Happy Earth Day folks, or as we like to call it: Guilt Day. And, of all the people who are going to spend today hoping to shame you into remorse for being a dirty, rotten, polluter who is gradually destroying Mother Earth through your brazen use of automobiles and the reckless abandon with which you utilize incandescent light bulbs (aka: light bulbs that actually produce light), is anyone more annoyingly hypocritical than the denizens of Hollywood?
Oh sure, some celebs take a break from their jet-set lives to set a good example for us ignorant proles. Leo DiCaprio rides his bike around Manhattan and Cameron Diaz doesn’t “always flush” (way too much information) after visiting the powder room. Whew! The earth can breathe easy, knowing that Diaz isn’t going to complete her deposit until the stench gets so bad that the neighbors complain. Jessica Beal climbed Mt. Kilimanjaro to “raise awareness about global warming,” something she could presumably have done without flying halfway around the world and consuming God-only-knows how many resources in order to mount a self-serving expedition. And then there’s Gwyneth Paltrow who encourages people to buy “eco-friendly” clothes from designer Stella McCartney, which sounds like a fine idea until one considers the amount of green needed to purchase McCartney green designs.
The ultimate irony when it comes to Hollywood types preaching about saving the planet involves what the unwashed masses are supposed to do in order to achieve that goal. We are charged with the weighty responsibility of lowering our carbon footprints. How to do that? We need to consume less, stick to the essentials, and take care to purchase only the items we really need from companies that carefully manage their carbon footprints.
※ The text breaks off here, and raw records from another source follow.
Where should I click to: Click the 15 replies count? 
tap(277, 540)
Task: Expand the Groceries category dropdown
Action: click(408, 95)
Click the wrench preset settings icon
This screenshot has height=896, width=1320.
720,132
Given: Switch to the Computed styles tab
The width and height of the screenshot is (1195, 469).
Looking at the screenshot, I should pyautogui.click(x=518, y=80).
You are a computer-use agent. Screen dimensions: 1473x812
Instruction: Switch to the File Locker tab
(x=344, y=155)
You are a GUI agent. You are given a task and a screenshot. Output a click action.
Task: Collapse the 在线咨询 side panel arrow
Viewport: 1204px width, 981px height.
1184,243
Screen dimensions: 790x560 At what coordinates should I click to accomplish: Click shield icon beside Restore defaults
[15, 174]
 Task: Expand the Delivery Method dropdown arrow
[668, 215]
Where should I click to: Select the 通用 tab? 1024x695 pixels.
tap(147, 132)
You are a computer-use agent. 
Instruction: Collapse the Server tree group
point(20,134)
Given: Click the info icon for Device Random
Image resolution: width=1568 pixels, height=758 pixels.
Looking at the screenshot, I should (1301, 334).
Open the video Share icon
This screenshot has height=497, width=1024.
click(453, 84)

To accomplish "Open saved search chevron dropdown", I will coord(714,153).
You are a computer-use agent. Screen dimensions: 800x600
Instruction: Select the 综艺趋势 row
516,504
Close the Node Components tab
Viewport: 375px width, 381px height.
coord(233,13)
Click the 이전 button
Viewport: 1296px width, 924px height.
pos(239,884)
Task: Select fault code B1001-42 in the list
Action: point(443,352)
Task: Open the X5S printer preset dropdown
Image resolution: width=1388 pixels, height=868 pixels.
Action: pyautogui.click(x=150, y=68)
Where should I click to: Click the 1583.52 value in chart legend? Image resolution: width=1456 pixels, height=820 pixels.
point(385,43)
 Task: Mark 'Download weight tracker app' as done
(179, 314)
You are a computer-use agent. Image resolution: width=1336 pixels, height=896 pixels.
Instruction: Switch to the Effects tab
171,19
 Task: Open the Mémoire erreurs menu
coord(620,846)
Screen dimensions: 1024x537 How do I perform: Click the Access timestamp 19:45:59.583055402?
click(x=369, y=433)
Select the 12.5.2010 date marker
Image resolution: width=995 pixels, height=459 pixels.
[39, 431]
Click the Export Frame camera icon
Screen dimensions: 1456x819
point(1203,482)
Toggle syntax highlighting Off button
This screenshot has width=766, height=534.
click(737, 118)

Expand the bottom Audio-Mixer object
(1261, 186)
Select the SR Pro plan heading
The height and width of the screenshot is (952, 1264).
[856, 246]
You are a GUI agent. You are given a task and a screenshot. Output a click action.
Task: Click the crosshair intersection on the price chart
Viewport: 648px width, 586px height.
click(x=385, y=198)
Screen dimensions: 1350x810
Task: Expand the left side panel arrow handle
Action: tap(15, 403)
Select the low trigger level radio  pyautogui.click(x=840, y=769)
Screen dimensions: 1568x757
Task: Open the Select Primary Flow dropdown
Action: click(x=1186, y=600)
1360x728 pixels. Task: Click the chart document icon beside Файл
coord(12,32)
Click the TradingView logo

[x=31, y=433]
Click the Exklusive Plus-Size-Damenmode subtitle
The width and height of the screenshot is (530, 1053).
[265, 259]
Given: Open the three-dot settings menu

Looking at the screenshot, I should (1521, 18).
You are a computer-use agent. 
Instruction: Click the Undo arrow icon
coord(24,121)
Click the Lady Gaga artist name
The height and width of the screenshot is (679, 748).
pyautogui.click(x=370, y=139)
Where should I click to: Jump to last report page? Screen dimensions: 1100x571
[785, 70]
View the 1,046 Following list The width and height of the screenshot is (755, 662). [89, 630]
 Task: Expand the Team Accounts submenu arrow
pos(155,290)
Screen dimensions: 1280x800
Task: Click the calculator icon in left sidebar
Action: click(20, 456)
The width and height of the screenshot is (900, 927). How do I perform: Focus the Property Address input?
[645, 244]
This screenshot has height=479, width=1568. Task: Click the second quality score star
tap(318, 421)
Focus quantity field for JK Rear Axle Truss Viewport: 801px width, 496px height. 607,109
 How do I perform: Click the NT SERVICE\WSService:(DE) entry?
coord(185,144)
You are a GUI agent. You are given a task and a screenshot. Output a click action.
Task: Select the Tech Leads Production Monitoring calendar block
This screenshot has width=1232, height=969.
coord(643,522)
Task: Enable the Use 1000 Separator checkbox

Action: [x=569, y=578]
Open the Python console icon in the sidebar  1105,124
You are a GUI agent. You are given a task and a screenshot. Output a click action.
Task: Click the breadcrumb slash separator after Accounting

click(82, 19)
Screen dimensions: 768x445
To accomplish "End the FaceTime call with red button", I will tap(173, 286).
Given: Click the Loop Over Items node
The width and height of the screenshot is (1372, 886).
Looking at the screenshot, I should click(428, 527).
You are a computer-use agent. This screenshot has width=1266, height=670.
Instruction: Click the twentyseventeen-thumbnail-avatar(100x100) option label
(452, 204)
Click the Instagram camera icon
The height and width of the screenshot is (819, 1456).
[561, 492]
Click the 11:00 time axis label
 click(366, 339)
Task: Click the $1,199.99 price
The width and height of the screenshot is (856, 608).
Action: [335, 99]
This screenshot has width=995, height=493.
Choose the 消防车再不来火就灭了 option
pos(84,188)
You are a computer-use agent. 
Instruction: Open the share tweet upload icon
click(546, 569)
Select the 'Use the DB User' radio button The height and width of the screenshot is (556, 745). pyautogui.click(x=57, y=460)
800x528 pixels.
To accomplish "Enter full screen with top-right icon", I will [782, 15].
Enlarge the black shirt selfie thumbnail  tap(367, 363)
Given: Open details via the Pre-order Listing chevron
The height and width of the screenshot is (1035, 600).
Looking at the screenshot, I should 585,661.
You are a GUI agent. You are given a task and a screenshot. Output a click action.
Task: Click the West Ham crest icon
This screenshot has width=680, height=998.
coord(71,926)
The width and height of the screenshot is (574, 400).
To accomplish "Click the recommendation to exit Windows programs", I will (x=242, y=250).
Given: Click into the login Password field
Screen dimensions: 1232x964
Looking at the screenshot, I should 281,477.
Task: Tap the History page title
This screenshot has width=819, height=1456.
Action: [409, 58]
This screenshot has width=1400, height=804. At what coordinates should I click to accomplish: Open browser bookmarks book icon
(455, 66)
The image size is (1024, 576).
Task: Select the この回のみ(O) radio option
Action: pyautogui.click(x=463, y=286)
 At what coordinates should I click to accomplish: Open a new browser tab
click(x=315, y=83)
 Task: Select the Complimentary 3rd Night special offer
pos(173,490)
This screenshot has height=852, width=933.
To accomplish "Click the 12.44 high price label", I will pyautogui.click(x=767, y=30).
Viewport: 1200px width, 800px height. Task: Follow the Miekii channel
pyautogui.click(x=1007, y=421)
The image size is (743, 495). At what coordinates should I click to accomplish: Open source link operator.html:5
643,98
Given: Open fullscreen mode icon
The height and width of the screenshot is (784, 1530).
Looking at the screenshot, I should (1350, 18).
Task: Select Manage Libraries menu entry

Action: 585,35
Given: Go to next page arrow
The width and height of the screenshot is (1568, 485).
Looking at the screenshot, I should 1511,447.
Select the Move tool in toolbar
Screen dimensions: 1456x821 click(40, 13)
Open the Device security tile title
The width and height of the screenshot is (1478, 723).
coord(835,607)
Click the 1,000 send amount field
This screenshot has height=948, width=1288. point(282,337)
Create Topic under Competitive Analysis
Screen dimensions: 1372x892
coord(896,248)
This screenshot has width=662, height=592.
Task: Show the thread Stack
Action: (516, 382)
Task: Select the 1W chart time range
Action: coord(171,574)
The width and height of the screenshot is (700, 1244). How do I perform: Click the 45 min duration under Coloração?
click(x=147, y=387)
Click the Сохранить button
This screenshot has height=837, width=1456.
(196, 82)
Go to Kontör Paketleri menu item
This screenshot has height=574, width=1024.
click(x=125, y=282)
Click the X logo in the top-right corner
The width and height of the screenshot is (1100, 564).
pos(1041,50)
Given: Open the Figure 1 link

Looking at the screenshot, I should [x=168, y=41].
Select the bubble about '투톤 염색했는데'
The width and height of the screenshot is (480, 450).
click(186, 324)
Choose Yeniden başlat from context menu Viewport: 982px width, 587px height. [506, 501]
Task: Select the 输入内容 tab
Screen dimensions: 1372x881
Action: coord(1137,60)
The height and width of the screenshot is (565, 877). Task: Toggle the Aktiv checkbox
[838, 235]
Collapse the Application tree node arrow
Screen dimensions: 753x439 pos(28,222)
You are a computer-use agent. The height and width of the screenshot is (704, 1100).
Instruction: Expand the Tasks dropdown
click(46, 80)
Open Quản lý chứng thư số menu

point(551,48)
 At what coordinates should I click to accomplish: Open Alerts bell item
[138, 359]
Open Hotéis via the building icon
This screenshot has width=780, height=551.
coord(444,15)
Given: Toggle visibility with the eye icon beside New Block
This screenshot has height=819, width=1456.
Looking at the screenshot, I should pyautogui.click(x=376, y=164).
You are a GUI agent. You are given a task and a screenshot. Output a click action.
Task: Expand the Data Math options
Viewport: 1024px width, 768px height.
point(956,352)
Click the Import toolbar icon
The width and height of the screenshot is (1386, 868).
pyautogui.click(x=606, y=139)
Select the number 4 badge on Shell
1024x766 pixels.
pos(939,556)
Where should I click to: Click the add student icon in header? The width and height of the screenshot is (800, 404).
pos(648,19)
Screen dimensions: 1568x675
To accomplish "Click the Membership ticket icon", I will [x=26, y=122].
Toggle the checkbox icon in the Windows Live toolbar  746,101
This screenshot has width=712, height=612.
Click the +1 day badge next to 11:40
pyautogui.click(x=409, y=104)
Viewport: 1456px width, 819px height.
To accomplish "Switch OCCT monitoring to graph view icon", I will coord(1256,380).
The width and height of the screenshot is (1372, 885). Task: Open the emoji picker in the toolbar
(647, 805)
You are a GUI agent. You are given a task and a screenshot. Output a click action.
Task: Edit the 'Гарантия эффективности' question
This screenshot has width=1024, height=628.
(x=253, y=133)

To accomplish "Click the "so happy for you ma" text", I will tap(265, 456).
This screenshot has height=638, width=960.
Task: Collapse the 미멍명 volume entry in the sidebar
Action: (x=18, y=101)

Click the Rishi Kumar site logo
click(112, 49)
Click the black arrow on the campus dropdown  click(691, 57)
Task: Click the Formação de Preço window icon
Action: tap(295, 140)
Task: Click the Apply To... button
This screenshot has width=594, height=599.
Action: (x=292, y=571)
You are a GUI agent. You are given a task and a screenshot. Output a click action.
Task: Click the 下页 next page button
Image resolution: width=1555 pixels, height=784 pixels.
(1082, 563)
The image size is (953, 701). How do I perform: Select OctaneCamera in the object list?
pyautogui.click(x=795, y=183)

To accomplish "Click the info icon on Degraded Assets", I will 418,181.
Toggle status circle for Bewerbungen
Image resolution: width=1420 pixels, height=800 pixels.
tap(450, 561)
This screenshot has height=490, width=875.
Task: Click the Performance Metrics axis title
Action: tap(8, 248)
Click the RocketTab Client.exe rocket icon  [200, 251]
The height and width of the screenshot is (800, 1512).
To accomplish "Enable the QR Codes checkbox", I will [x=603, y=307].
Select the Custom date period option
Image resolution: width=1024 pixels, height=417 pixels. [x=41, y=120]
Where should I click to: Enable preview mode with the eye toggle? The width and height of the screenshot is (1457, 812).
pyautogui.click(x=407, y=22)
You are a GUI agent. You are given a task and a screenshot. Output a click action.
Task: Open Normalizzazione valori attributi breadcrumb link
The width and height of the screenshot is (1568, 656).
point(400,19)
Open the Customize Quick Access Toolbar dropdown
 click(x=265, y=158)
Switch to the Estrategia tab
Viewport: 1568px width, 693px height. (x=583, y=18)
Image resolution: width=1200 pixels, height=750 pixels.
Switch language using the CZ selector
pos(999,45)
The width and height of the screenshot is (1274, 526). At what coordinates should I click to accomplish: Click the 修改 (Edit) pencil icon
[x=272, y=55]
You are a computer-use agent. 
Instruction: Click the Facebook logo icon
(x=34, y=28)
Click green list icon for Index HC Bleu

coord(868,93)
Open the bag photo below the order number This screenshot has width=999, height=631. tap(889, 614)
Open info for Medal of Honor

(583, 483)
What would happen, do you think, if we applied that test to Hollywood itself, to the production and distribution of motion pictures? There’s nothing essential about going to see a flick. The energy needed to transport actors and crew to location, along with the resources consumed to produce, promote, and distribute films, to say nothing of all of the greenhouse gases emitted by movie-goers driving to theaters has to involve some staggering numbers.
As part of another insufferable environmental lecture, James Cameron told Politico: “Look at Avatar: It’s good for the environment and it’s good for the economy.” While I’m sure that Avatar was good for James Cameron’s personal economy, there’s not a lot of sense to be found in his self-serving declaration. If anyone ever measured Avatar’s carbon-footprint (and, come to think of it, I really wish I had the time to do just that), given the amount of time, effort, and energy it took to complete that film, one would, I suspect, grade Avatar pretty high on the list of the most carbon-intensive movies in history.
If “eco-friendly” celebs were reflective and honest, they wouldn’t wag their fingers at you – they would rush to shake your hand. In a mere forty years you have funded a stunning ecological clean up that is unprecedented in the history of the planet. You have paid the cost of environmental controls – in terms of the price of your vehicles and the gasoline that powers them, the bills from power plants that send you electricity, in our water bills and the costs buried within the price of a host of consumer products – that have turned the United States indelibly green.
Don’t let anyone, least of all Hollywood, make you feel guilty today, America. You’ve done your part to clean up this nation and then some. Leonardo DiCaprio may not acknowledge the price you have paid, but those of us at Big Blogs do. We live in a country that is far, far cleaner than it was when the environmentalists first “celebrated” Guilt Day forty years ago. You made that happen, and you should be damned proud that you did.